Related to my CouchDB question.
Can anyone explain MapReduce in terms a numbnuts could understand?
Related to my CouchDB question.
Can anyone explain MapReduce in terms a numbnuts could understand?
Going all the way down to the basics for Map and Reduce.
Map is a function which "transforms" items in some kind of list to another kind of item and put them back in the same kind of list.
suppose I have a list of numbers: [1,2,3] and I want to double every number, in this case, the function to "double every number" is function x = x * 2. And without mappings, I could write a simple loop, say
A = [1, 2, 3]
foreach (item in A) A[item] = A[item] * 2
and I'd have A = [2, 4, 6] but instead of writing loops, if I have a map function I could write
A = [1, 2, 3].Map(x => x * 2)
the x => x * 2 is a function to be executed against the elements in [1,2,3]. What happens is that the program takes each item, execute (x => x * 2) against it by making x equals to each item, and produce a list of the results.
1 : 1 => 1 * 2 : 2
2 : 2 => 2 * 2 : 4
3 : 3 => 3 * 2 : 6
so after executing the map function with (x => x * 2) you'd have [2, 4, 6].
Reduce is a function which "collects" the items in lists and perform some computation on all of them, thus reducing them to a single value.
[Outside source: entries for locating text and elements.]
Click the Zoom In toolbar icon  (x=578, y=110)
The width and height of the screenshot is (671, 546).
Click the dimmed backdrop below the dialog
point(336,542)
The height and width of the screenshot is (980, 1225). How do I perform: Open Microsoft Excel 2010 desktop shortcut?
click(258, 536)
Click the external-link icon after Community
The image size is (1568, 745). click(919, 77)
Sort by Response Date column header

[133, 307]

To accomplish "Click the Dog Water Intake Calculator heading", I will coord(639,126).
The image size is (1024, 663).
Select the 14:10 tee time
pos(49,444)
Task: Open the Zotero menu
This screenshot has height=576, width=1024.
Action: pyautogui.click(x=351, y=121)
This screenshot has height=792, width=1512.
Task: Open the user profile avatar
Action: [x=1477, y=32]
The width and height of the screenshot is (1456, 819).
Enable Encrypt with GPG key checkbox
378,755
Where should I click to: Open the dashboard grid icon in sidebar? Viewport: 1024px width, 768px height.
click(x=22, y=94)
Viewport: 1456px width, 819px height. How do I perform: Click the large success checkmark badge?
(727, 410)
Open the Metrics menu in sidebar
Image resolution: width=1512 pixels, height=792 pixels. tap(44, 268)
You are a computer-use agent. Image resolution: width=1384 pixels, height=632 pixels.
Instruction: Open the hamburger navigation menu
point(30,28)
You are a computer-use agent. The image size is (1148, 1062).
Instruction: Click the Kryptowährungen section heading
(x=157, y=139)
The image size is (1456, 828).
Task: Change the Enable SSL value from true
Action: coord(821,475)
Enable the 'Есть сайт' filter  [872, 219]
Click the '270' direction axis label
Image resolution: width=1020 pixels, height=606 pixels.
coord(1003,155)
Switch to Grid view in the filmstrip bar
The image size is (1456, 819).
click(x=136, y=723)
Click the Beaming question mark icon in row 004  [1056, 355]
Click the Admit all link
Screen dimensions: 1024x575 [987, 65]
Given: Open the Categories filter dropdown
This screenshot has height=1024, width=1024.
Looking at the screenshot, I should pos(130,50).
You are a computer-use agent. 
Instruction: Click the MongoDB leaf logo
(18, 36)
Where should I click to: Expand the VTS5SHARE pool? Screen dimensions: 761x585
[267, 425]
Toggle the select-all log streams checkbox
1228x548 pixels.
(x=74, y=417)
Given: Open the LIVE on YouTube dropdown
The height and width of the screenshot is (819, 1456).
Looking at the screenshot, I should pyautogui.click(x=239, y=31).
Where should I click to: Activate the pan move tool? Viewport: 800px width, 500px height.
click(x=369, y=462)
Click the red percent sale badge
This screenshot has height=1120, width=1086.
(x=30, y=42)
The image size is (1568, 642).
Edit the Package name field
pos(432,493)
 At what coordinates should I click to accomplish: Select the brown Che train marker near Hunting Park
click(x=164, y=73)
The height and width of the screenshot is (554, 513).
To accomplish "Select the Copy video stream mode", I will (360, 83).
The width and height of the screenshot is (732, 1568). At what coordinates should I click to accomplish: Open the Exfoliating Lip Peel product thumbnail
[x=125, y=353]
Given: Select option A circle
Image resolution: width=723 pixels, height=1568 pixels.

Finding a sum or finding averages are all instances of a reduce function. Such as if you have a list of numbers, say [7, 8, 9] and you want them summed up, you'd write a loop like this
A = [7, 8, 9]
sum = 0
foreach (item in A) sum = sum + A[item]
But, if you have access to a reduce function, you could write it like this
A = [7, 8, 9]
sum = A.reduce( 0, (x, y) => x + y )
Now it's a little confusing why there are 2 arguments (0 and the function with x and y) passed. For a reduce function to be useful, it must be able to take 2 items, compute something and "reduce" that 2 items to just one single value, thus the program could reduce each pair until we have a single value.
the execution would follows:
result = 0
7 : result = result + 7 = 0 + 7 = 7
8 : result = result + 8 = 7 + 8 = 15
9 : result = result + 9 = 15 + 9 = 24
But you don't want to start with zeroes all the time, so the first argument is there to let you specify a seed value specifically the value in the first result =
line.
say you want to sum 2 lists, it might look like this:
A = [7, 8, 9]
B = [1, 2, 3]
sum = 0
sum = A.reduce( sum, (x, y) => x + y )
sum = B.reduce( sum, (x, y) => x + y )
or a version you'd more likely to find in the real world:
A = [7, 8, 9]
B = [1, 2, 3]
sum_func = (x, y) => x + y
sum = A.reduce( B.reduce( 0, sum_func ), sum_func )
Its a good thing in a DB software because, with Map\Reduce support you can work with the database without needing to know how the data are stored in a DB to use it, thats what a DB engine is for.
You just need to be able to "tell" the engine what you want by supplying them with either a Map or a Reduce function and then the DB engine could find its way around the data, apply your function, and come up with the results you want all without you knowing how it loops over all the records.
There are indexes and keys and joins and views and a lot of stuffs a single database could hold, so by shielding you against how the data is actually stored, your code are made easier to write and maintain.
Same goes for parallel programming, if you only specify what you want to do with the data instead of actually implementing the looping code, then the underlying infrastructure could "parallelize" and execute your function in a simultaneous parallel loop for you.
MapReduce is a method to process vast sums of data in parallel without requiring the developer to write any other code other than the mapper and reduce functions.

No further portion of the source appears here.